Tuesday, 15 July 2008

St P - Moscow - Nizhny Novgorod

Where do I begin..its been a fairly eventful few days!

St. Petersburg is a beautiful spot, well worth a visit. They call it the Northern Venice because of its winding canal structure (built by Peter the Great for purely aesthetic purposes). Its the architectural and cultural hub of Russia, and having since seen a few serious kips of cities on the way down to Ekaterinburg you can see why they make such a big deal about it.

We took in the Peter Hoff (Peter and Pauls Fortress), and saw newlyweds go through their various post nuptial traditions along the banks of the Neva. A scratch brass band warbled through the Wedding March every time a new procession passed, champagne was popped amid much cheering and dancing, and an oul fella in a navy uniform fired off little weighted parachutes out over the river from a cannon. We watched all this from a cafe over a few beers.

At midnight we took a boat tour of the city that brough us through the canals and out onto the Neva which was bustling with activity. The bridges rise every night for a few hours to allow the commercial traffic through - pretty impressive sight! The lads went out to some place called Mod and had a great night with some friendly Russian ladies. nuff said (; Myself and Sarah decided to have an 'early' one and crwled into the leaba's at about 3am.

On Sunday we managed to get a few hours in the Hermitage, which has a ridiculously big collection of fine art. The Winter Palace in which this collection is housed was built for this sole purpose by Catherine the Great - the place is just enormous. Full of pressies to the royal family - ridiculous. We had arranged tickets for Swan Lake at the Mariinsky so we headed down there for about 7pm. Its an amazing theatre and while it was pretty stuffy (and 3 1/2 hours long!) we all enjoyed the performance. A couple of swift voddies at the interval certainly helped!

Afterwards we had a few pints in the Shamrock, (our first Irish bar of the trip so far). We got chatting to a fella who was fairly obviously a dancer (he was bounding around the bar doing plie's and ballerina twirls like no mans business). Anyway, it turns out that he was playing one of the main roles in the performance that night - and he is one of the most renowned dancers in the world. http://www.mariinsky.ru/en/company/ballet/first_soloists/dancers2/kuznetsov/.
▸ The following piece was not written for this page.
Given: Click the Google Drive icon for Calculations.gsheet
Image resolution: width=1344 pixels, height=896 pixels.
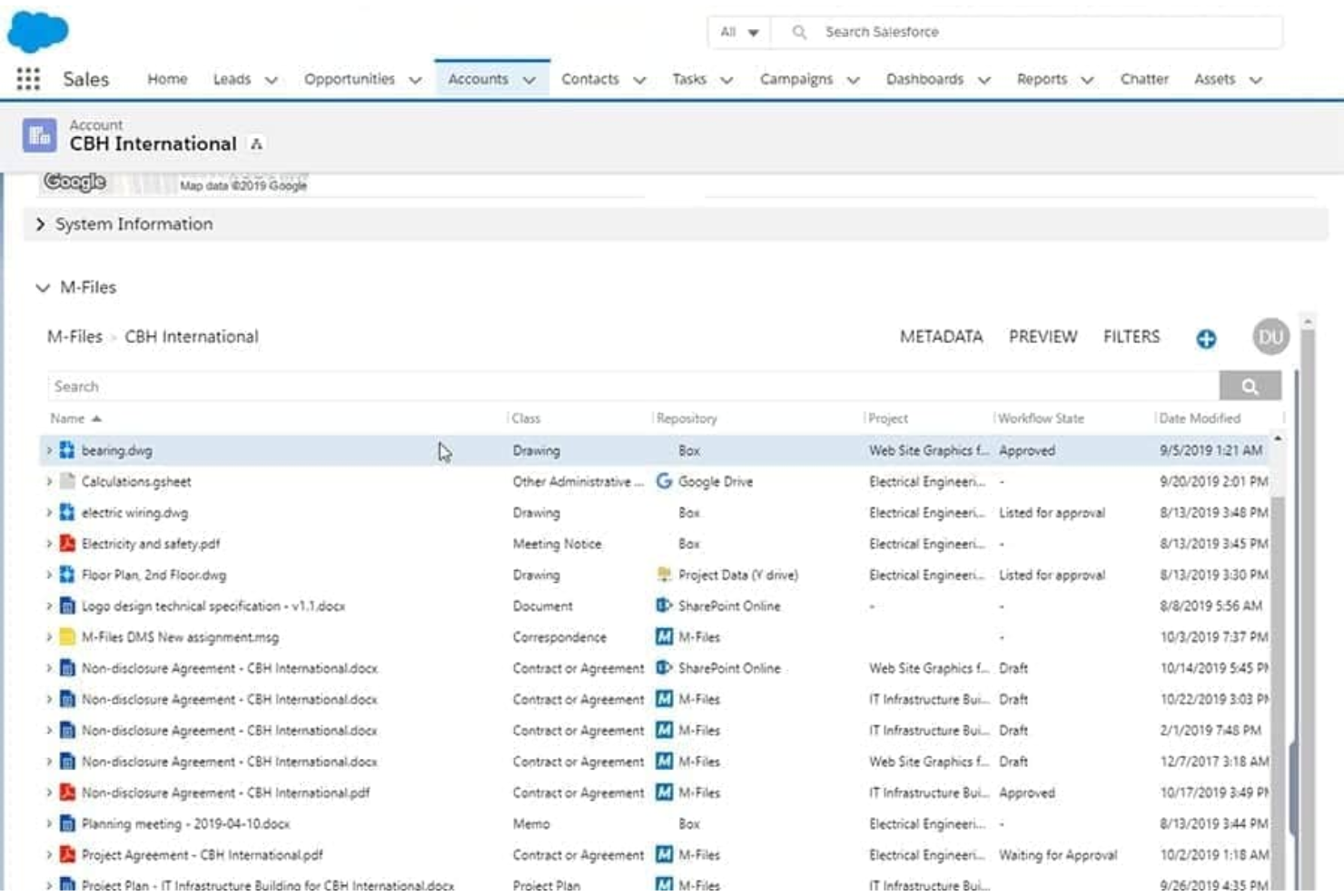Looking at the screenshot, I should coord(663,481).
So we toasted the night away with Ilya, and casually slagged him about his choice of profession until he insisted that we all feel his muscles. By Jaysus, lets just say he'd probably beat me in a press-up competition! Add to the mix a German journalist and a flautist - Nicolai (who again, apparently is world class and was deleriously excited about the fact that we knew who James 'Jimmy' Galway is because he made an album with him). At one stage he told me that he had spent two years in Venice just learning a particular breathing technique!

So we had by now made best friends with the lads, who were really keen to show us that particular variety of St Petersburg night life that their inflated budgets allow. A fleet of Lada's was summoned and we tore off to Nicolai's 'private club', which was a glorified brothel, and drank and ate cheeseboards to our hearts content under the watchful eye of a few bored strippers. Fair play to Nicolai though, he really knows how to host a party, and we were delighted to have met him and shared his company for a few hours.


So the four of us said our goodbyes to Ruairi last Monday night and hopped on the night train back to Moscow. As he said himself, it just won't be the same without him! Moscow again, in the blistering heat. Queued for about half an hour to see Lenin's waxy corpse which is housed in a mausoleum outside the walls of the Kremlin. It's a fairly eerie experience - when your eyes eventually adjust to the light the grim faced guards come into view. These fellas enforce a strict code of no talking, no camera's, no bags, and definitely no Paddy Bolshevik jokes. After lunch we bought a guitar in a music shop behind the Bolshoi and walked back to the hostel for some well deserved kip.

So on Wednesday we were scheduled to leave eastwards by rail. I was glad to be leaving the major cities at this stage. While they are both impressive in their own rights, I wanted to see what life was like outside the bug hubs. As the train trundled out of Moskva towards Nizhny Novgorod we all commented that this was the real start of the Trans-Mongolian. It was a great feeling to start such a huge journey, and really have feck all idea of what lay ahead for us. We arrived in Nizhny at about 7pm, and Sarah haggled (as only she can) a taxi driver to bring us to the Team Gorky offices. We had arranged a weekend rafting expedition with this crowd, who organise excursions into the wild all over the world from Nizhny. After a fairly hairy trip (the roads are shocking over here and a common pass time seems to be speeding up into pot-holed corners and throwing the car through the oncoming obstacle course for the laugh) we found the offices, and Vladimir showed us to our digs for the night.

1 comment:

Mick said...

I dunno lads, betwen "early nights" and steamy train carraiges I'm surprised that you're getting any site seeing done at all ;)

Good to see that you're keeping the blog up to date. It's great to read about your travels. I hope it will continue until you get home.

I was going to sign off saying "Be safe" but I think it's the Russians have to look out for you rather than the other way around!!!